Material for this exercise Start Marker

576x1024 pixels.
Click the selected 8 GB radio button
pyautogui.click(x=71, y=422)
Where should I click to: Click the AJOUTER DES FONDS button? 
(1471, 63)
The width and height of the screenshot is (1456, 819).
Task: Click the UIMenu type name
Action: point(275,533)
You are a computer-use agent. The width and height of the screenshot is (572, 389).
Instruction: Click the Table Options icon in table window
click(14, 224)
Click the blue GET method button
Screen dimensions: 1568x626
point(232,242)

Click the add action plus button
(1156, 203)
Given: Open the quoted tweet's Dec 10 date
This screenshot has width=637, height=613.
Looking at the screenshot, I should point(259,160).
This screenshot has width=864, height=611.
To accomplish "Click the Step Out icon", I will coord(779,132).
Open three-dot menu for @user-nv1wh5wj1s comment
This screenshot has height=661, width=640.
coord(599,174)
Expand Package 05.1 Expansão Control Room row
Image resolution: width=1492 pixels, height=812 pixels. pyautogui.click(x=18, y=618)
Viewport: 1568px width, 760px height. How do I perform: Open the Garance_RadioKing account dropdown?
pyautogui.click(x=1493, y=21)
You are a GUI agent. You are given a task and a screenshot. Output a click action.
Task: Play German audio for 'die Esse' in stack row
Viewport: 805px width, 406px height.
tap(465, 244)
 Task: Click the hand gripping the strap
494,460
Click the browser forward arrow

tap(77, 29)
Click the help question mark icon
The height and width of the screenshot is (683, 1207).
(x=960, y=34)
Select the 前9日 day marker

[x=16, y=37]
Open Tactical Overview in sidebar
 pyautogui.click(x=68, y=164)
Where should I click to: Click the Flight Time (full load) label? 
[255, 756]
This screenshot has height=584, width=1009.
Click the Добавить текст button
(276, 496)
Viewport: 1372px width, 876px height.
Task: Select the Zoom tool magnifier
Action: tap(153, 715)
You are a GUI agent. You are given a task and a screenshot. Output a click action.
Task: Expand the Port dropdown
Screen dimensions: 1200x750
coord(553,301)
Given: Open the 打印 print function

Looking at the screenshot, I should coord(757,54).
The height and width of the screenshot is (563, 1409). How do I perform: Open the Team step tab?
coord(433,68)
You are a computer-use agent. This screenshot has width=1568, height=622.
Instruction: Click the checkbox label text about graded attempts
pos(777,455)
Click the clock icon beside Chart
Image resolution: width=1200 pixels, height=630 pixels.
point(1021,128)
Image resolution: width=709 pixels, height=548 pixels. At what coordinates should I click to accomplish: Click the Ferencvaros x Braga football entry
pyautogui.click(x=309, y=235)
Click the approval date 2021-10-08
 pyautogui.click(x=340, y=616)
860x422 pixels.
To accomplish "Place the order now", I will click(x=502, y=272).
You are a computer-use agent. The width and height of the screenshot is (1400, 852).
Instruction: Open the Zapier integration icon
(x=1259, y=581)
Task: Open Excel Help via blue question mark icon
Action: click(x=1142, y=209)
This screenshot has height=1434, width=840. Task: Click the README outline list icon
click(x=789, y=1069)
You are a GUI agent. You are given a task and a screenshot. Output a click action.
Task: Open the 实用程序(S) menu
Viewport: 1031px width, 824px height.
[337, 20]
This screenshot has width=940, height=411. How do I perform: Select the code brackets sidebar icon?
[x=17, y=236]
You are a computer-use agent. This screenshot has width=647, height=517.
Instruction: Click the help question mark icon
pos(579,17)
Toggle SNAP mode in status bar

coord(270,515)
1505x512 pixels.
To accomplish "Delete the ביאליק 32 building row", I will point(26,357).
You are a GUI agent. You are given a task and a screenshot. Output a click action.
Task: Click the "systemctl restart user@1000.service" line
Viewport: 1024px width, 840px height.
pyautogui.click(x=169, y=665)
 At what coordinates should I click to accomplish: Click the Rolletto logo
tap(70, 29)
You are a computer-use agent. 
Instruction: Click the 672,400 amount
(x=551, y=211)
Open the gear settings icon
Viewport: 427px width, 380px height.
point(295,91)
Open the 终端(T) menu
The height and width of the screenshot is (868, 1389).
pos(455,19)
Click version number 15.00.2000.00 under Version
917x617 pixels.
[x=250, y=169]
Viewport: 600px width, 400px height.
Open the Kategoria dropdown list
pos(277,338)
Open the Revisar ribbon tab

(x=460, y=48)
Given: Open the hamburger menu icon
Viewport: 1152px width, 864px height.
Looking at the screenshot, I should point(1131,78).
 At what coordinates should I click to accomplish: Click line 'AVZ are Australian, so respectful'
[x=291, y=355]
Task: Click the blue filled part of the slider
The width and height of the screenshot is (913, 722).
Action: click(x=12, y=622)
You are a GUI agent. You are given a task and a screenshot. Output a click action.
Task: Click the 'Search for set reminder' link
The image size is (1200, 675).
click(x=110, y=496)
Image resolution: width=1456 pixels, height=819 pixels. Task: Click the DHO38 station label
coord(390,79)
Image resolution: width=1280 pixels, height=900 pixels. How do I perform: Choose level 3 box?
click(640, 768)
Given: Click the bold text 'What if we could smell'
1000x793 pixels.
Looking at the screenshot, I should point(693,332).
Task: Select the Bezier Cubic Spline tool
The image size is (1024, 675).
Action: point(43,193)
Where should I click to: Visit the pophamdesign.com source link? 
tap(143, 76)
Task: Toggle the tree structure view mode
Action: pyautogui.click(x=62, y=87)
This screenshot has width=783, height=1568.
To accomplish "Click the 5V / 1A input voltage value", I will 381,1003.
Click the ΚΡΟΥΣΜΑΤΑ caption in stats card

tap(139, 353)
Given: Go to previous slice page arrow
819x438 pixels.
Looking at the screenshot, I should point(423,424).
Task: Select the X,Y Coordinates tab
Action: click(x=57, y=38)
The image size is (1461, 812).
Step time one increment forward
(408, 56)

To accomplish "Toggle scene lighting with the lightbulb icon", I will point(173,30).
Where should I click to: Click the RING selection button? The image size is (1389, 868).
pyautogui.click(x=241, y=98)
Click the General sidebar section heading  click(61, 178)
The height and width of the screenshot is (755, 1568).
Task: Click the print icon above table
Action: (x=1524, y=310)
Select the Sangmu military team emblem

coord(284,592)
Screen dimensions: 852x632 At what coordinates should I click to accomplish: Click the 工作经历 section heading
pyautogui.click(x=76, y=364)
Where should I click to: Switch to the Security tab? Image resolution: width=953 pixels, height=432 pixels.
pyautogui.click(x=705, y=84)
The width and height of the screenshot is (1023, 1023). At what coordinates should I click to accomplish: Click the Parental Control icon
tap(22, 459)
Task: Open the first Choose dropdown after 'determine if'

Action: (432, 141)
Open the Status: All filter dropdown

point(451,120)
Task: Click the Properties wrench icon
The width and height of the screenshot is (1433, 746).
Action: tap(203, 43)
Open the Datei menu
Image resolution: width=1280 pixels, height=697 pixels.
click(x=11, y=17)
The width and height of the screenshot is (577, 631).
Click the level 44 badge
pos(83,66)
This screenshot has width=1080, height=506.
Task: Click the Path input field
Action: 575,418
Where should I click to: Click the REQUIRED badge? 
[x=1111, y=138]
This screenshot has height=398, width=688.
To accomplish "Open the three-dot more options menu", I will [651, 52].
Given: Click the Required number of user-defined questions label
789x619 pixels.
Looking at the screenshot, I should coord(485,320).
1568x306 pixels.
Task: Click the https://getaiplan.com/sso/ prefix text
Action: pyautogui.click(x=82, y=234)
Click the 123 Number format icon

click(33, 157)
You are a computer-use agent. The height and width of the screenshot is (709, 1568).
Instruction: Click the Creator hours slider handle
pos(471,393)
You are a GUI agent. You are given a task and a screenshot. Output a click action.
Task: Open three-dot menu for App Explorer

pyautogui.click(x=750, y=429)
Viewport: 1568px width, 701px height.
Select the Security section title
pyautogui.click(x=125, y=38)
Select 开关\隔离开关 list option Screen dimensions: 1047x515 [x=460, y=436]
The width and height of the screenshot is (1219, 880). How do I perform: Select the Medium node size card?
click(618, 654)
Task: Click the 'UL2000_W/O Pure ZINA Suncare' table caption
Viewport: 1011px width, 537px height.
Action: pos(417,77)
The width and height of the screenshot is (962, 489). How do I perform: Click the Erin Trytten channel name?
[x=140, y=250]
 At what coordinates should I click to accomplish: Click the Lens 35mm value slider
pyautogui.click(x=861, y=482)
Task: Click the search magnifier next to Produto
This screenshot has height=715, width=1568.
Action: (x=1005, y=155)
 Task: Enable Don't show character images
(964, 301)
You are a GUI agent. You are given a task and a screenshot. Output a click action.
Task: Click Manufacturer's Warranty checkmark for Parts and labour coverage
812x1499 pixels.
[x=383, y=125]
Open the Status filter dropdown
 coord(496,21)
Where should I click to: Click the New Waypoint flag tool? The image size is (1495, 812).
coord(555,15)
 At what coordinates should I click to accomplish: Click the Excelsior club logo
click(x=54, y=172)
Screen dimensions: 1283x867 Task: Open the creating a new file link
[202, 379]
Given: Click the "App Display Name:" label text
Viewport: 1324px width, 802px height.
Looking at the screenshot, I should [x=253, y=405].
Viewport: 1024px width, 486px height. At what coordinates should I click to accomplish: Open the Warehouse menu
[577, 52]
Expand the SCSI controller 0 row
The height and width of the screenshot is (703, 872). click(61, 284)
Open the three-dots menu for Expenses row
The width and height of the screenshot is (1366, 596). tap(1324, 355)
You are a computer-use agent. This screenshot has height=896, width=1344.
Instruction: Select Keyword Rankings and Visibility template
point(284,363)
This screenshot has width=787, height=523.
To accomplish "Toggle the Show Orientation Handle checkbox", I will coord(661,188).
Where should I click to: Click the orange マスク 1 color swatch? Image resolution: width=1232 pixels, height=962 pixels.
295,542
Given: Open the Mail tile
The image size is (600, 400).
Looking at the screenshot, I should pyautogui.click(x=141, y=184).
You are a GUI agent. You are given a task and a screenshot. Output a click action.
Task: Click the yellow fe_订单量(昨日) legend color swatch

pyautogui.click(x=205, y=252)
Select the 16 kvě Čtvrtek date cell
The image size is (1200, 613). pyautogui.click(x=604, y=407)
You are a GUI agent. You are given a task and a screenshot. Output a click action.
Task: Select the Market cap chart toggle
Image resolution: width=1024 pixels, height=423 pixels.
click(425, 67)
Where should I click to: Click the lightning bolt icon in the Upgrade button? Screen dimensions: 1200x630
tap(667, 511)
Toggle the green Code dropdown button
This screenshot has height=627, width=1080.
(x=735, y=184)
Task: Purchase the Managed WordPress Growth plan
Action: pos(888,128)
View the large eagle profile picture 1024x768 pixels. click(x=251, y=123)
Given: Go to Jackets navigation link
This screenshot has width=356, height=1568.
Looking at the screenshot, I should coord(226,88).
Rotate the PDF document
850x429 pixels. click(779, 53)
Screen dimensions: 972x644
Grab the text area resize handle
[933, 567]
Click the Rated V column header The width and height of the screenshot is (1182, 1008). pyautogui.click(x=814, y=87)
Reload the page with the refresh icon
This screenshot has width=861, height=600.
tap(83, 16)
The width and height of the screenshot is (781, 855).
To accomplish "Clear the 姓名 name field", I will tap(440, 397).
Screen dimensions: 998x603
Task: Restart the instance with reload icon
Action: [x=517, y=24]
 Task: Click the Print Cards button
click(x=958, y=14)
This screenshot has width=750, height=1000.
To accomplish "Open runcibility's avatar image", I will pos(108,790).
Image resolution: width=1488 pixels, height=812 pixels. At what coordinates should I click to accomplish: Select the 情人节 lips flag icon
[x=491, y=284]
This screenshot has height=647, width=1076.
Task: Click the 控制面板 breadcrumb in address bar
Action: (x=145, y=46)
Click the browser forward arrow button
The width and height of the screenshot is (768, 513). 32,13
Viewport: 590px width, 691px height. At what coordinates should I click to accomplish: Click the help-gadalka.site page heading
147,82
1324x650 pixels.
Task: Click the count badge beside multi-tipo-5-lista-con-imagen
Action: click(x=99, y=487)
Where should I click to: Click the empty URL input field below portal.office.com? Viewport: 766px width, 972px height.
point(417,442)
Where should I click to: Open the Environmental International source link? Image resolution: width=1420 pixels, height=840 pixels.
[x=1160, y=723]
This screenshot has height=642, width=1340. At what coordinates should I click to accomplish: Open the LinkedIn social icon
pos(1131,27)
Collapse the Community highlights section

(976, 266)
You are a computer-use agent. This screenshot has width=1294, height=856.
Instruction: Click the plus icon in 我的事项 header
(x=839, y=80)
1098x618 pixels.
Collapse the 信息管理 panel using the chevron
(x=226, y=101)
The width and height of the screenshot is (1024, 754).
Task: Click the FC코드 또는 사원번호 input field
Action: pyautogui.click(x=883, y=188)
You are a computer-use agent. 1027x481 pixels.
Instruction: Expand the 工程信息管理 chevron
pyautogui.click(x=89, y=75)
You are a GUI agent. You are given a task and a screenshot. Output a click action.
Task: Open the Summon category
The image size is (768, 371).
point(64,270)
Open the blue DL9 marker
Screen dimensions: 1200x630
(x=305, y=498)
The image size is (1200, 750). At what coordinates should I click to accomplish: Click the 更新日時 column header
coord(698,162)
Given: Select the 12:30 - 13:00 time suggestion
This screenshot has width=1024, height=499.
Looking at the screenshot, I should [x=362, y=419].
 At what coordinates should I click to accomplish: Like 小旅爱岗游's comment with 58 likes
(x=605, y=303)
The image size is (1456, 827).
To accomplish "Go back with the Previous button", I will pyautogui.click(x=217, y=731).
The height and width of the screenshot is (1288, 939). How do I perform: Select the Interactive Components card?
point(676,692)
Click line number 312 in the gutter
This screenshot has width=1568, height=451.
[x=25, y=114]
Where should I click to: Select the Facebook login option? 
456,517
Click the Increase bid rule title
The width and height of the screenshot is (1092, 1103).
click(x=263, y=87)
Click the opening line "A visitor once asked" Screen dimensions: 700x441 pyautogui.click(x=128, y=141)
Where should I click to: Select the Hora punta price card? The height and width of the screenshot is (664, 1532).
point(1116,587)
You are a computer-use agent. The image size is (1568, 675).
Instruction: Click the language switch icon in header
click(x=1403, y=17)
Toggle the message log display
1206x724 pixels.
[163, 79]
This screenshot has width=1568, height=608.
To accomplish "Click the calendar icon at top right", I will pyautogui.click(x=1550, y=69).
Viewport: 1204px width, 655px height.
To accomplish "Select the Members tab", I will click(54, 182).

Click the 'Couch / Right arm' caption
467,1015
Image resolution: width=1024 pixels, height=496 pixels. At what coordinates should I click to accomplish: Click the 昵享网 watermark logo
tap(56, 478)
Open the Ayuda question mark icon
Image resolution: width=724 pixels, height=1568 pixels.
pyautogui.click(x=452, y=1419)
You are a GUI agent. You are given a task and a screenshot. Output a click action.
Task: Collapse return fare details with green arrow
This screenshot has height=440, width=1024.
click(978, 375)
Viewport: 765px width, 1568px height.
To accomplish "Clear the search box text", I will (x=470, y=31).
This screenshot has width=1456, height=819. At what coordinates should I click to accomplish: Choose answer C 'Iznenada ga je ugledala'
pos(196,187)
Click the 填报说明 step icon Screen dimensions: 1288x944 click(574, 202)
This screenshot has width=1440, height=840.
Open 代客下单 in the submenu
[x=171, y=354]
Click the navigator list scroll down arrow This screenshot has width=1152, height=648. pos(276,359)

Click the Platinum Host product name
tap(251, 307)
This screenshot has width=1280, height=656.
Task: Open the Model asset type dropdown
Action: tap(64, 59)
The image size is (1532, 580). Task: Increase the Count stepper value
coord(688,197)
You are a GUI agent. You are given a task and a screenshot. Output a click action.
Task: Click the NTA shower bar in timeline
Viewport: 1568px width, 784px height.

Material for this exercise End Marker

## Your assignment
The count of lines above that include the string "computer" is the sole expected answer.

## Solved problem
10